Neste semana em que se celebra o Dia Nacional da Caatinga, enquanto pesquisadores acendem o alerta para o desmatamento crescente, famílias agricultoras do Semiárido brasileiro mostram que é viável devolver a vida ao bioma. Um estudo realizado pelo Centro de Pesquisas Ambientais do Nordeste (Cepan), em parceria com a Universidade Federal de Pernambuco (UFPE), afirma que 40% da Caatinga foi desmatada e ocupada por atividades de agricultura e pastagem. Outros 20% encontram-se em processo suscetível à desertificação. 

Outro estudo alerta para a importância de recuperar, o quanto antes, essas áreas degradadas. Segundo mapeamento das Universidades do Rio Grande do Norte (UFRN) e de São Paulo (USP) e do World Resources Institute (WRI-Brasil), 938 bacias do Semiárido devem ser priorizadas no processo de recuperação. A Chapada Diamantina, na região Oeste da Bahia, deve receber uma atenção especial, devido a sua grande diversidade. 

No assentamento de Reforma Agrária Modelo, localizado no município de Canindé de São Francisco, no Semiárido sergipano, graças a uma mobilização coletiva, a Caatinga voltou à vida com a implementação de uma Unidade de Recuperação de Áreas Degradadas (Urad). Resultado da parceria entre famílias agricultoras e o Centro Dom José Brandão, organização membro da ASA, tendo as mulheres como protagonistas, a experiência, distribuída em três eixos: social, ambiental e produtivo, fez da área, antes, improdutiva, habitada por diversas espécies da fauna e flora.

Na unidade, que mede 5 hectares, foram implementadas tecnologias para contenção e recuperação das áreas afetadas pela erosão. ”A Barragem Base Zero foi construída nas voçorocas com o intuito de barrar o sedimento do solo, que media 80 cm de altura.”, explica José Egídio, técnico do Centro Dom José Brandão e assessor da comunidade. 

Na área foi construído um açude, mas, antes disso, foi construída outra barragem de Base Zero, com o objetivo de evitar o assoreamento. “Em termos de resultados alcançados, no eixo ambiental, podemos dar destaque à recuperação da área degradada, a partir da regeneração natural da Caatinga, maior infiltração de água no lençol freático e, com isso, aumento do volume e vazão de água nas nascentes que abastecem o rebanho bovino dos agricultores, bem como animais silvestre”,  destaca José Egídio. 

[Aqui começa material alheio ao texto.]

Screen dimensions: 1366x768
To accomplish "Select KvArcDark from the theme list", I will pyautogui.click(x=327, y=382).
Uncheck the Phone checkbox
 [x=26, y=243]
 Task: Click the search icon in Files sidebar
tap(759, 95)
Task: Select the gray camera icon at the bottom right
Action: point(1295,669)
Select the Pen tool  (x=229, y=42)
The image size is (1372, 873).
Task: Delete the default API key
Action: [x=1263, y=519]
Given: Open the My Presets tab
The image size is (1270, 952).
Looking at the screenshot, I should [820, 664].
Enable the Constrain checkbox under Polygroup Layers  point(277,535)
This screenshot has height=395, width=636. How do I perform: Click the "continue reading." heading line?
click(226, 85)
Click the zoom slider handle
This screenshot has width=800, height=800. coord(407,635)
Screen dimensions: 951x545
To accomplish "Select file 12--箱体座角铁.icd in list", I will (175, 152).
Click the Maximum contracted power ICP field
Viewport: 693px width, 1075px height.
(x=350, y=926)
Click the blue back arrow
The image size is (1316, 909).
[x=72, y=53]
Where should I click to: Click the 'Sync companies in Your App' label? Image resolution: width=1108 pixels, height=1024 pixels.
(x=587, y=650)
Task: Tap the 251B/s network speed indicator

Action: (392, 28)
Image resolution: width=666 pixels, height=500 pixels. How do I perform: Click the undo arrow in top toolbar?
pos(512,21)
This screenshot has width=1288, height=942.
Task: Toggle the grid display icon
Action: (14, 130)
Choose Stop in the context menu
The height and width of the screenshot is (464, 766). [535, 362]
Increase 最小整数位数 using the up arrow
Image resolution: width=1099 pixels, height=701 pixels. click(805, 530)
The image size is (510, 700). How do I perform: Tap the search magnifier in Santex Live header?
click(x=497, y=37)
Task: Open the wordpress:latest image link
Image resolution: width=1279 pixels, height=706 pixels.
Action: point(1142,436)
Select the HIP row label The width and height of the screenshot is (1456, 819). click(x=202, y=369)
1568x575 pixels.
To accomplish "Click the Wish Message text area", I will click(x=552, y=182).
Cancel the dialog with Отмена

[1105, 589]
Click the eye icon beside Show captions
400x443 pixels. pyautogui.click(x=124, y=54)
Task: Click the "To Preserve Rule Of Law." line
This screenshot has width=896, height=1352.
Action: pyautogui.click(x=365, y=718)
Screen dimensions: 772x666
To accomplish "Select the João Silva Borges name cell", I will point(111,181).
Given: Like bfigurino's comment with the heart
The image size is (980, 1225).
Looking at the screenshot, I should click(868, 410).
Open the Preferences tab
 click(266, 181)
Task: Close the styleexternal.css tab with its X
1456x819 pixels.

Na contramão - Se na Urad do Assentamento Modelo a recuperação da vegetação aumentou a reserva hídrica das nascentes, em toda a extensão do Semiárido, a realidade é bem diferente. Ainda segundo o estudo, em todo o Semiárido, 43,23% das Áreas de Preservação Permanente (APPs) foram ocupadas por atividades agropecuárias ilegais. Na prática, apenas 50, 03% têm cobertura. Sem a vegetação, o solo cede e pode assorear rios e nascentes, reduzindo a vazão ou secando as únicas reservas hídricas da região.

 

Ana Cristina mostra o Eco Fogão, uma das tecnologias sociais implementadas no eixo social da Urad - Foto: reprodução vídeo Daki Semiárido Vivo/ Barong

Outras tecnologias - Através de um cordão de pedra, instalado no início da formação erosiva, busca-se conter a formação das voçorocas. Junto com essas tecnologias, foram definidas áreas de preservação, que deixaram de ser manejadas, passando a receber apenas os cuidados ambientais adequados. “Não adianta fazer apenas uma Barragem de Base Zero, o resultado é proveniente de um conjunto de ações de preservação e recuperação da área, além do manejo adequado do solo”, alerta José.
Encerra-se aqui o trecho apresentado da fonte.